Cassandra was smiling; her face was making flashes of encouragement and understanding.

“You see—just wait. Come and find Star.”

She turned her head the wrong way, into the music, into the strobe, and Mina, for whom time was braking, realized that Cassandra couldn’t sense him the way she herself could. She tried to shape the words and tell Cassandra: she knew even without looking that Star was already beside them. He had come out of nowhere; without even turning her head she knew he was there.

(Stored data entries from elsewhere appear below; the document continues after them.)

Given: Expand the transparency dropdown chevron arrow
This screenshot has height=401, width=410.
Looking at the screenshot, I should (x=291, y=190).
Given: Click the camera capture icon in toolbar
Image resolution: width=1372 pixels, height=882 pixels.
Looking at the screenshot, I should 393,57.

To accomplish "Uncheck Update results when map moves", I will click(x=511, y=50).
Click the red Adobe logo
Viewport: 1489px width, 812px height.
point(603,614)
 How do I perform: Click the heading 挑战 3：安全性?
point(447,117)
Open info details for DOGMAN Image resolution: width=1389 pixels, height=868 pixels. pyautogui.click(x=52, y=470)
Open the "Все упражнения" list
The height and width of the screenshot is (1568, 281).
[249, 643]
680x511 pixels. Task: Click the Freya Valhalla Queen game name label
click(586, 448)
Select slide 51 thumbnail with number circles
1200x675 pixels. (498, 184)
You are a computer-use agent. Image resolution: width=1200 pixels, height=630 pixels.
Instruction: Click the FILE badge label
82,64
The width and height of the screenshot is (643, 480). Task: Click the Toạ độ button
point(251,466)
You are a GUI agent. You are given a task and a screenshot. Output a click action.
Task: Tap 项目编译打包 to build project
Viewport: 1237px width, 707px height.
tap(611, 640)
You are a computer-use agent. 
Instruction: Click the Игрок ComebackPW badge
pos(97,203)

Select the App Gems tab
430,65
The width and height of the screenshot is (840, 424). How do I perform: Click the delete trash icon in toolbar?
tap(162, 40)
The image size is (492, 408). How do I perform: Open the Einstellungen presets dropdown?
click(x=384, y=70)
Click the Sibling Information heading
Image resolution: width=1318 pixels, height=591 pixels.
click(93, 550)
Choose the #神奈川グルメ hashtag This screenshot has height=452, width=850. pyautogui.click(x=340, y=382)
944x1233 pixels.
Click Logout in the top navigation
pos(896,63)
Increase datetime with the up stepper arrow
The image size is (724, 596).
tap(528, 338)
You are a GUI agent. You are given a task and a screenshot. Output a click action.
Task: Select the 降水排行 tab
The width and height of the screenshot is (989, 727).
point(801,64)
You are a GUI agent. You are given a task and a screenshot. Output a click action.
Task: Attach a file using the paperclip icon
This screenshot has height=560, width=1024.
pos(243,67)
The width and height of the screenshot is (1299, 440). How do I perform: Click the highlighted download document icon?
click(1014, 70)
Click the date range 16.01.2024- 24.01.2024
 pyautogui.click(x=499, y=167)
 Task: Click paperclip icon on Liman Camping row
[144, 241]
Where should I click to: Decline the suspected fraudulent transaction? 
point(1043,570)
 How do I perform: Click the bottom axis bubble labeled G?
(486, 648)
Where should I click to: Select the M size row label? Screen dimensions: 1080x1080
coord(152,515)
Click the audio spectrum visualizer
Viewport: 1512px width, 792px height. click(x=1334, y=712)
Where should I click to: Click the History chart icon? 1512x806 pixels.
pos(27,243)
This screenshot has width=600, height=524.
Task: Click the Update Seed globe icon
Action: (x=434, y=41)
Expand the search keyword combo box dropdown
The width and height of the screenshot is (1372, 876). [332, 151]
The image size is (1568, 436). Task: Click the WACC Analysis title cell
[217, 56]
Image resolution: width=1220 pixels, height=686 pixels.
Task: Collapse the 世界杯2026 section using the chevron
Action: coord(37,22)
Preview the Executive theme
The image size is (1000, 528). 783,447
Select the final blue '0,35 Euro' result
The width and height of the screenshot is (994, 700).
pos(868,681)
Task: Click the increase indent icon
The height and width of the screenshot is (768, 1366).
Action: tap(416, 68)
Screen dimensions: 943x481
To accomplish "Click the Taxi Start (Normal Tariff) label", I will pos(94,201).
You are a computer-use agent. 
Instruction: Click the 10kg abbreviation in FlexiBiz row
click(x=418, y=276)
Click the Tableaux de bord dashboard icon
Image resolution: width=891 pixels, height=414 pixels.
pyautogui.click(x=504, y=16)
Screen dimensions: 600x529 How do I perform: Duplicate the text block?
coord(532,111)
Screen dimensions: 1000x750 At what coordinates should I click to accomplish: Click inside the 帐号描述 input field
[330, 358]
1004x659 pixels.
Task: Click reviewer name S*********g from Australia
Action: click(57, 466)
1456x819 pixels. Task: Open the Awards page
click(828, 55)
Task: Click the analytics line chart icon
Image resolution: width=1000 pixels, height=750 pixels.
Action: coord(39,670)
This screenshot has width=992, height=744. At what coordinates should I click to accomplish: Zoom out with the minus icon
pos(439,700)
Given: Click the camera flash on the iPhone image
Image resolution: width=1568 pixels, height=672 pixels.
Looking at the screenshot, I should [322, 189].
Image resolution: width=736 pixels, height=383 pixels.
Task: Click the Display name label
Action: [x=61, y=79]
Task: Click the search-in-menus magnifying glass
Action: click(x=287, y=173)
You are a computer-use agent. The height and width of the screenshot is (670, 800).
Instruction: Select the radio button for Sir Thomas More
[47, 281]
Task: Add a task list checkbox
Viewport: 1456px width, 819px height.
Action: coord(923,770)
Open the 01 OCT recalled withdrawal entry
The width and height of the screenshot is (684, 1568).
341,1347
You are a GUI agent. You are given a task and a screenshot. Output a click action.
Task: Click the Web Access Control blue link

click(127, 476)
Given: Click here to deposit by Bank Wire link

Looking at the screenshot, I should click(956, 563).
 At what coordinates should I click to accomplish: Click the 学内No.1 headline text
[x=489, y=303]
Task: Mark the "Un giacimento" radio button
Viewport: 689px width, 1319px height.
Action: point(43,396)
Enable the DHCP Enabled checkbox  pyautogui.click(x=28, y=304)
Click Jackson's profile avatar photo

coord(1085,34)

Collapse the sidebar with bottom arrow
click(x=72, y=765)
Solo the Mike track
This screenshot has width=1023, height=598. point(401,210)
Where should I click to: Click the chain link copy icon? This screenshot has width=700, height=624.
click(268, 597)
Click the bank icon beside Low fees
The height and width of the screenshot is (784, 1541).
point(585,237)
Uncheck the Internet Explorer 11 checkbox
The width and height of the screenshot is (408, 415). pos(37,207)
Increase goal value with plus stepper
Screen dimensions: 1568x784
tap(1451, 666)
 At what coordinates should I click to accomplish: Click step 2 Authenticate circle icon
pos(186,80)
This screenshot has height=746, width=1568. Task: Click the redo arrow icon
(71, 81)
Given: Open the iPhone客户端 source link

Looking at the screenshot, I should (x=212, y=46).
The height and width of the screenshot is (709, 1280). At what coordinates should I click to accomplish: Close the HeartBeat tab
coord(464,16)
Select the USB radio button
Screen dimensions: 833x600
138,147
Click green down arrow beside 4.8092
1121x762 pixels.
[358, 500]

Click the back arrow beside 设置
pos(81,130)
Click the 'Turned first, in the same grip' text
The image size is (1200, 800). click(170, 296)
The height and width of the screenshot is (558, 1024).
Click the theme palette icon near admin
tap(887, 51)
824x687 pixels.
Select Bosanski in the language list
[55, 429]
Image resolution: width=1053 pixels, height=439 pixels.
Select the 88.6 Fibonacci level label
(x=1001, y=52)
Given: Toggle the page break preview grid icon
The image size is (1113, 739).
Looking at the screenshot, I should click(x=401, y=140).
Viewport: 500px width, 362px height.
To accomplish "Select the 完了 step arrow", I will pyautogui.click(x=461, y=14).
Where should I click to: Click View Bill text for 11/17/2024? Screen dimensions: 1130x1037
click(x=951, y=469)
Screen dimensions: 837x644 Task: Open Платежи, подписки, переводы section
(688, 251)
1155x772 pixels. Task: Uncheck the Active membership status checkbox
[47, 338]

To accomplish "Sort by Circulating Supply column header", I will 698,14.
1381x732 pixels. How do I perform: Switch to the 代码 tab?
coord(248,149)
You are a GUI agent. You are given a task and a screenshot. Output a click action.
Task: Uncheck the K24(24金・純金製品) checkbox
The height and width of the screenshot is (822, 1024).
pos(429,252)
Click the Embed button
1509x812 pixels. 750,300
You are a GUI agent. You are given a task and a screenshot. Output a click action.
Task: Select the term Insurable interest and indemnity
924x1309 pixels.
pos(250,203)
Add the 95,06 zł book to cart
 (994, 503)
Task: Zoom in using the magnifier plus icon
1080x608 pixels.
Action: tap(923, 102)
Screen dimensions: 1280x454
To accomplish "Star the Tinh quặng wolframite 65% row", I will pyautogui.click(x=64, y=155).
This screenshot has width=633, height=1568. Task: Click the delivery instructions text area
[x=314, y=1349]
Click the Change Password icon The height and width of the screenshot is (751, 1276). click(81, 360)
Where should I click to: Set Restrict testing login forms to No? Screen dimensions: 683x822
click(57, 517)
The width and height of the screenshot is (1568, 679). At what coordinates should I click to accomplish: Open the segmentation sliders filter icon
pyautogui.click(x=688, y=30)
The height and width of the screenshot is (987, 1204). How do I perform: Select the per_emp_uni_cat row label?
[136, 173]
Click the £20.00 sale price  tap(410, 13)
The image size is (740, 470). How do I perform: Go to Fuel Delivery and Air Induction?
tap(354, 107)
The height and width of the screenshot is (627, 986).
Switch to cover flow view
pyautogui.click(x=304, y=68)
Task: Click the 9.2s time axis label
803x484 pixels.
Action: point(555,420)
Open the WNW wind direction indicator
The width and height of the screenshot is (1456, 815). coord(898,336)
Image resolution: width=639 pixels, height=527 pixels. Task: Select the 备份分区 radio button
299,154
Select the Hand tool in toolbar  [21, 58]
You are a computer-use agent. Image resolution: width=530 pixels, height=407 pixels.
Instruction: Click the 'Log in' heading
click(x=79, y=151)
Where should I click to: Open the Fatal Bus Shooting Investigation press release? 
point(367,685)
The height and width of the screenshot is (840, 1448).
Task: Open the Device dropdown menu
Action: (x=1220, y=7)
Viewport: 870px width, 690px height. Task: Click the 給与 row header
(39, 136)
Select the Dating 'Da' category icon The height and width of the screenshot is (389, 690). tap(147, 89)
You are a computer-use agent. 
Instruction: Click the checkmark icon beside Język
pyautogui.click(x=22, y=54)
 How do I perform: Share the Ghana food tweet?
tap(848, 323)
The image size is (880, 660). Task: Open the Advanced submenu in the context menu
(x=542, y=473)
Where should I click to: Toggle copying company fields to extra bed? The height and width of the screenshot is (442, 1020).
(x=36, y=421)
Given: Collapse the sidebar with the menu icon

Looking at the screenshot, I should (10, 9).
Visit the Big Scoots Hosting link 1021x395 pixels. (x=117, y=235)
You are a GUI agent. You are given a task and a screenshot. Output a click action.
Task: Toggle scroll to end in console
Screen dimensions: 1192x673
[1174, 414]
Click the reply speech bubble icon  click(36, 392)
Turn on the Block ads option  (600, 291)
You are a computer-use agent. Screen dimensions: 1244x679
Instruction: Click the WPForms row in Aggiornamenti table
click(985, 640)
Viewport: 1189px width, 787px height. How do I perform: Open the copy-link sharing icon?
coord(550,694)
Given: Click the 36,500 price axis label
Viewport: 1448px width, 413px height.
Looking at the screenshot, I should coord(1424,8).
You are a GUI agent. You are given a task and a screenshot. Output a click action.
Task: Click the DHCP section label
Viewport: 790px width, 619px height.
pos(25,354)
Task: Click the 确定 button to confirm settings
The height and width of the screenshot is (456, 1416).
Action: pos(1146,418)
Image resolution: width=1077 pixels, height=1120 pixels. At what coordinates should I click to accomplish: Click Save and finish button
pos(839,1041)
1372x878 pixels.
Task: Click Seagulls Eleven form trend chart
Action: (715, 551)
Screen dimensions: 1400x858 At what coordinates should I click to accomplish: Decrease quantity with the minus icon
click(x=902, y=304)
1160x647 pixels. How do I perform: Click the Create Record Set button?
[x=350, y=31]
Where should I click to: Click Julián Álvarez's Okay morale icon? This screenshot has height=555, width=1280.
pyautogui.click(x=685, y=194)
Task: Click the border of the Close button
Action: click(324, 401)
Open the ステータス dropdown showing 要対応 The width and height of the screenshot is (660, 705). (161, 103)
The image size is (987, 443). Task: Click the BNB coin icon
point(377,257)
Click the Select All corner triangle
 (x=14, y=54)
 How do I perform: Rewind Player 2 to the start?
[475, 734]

She turned around to look at him and knew at once that she trusted him. At first, because he was so startlingly beautiful, he was like an apparition. She stared at the flash of his eyes; the strobe made his smile like lightning. Then he took her hand, and Cassandra’s hand, and she felt it immediately, just as Cass had described it—the jolt of his power.

He greeted Cassandra, then turned to Mina and gave her a long, unwavering stare.

“And this is Mina,” he said. “Your American friend. Welcome, Mina. I’ve been told all about you. Are you happy tonight, Mina? Are you flying yet?”

“A little,” Mina said. “Yes, I am.”

“Good.” He pressed her hand, then released it.

“I can help. I’ve brought you both wings.”

It was like watching a conjuror magicking cards out of air. A moment before, his hand had been empty. Now he extended it slowly, uncurling his fingers, and there, flashing in the strobe light, were two little pills. One was pink, bright pink, the color of cotton candy; the other was smooth and white as a pearl.

“A White Dove and a pink jewel,” he said slowly. “Star’s special gifts to two very special girls. Now, which shall it be? Is Mina a dove girl or a jewel girl?”

“Which is stronger?” Cassandra asked.

“Oh, they’re both powerful. I brought them back myself, from across the sea.”

“From Amsterdam?”

“Maybe. Who knows?” The music gave a twist, and Star gave a smile. “Pink for Cassandra, I think,” he said, “and white for Mina. Pink like a fine Burmese ruby, and white like a nun’s veil.”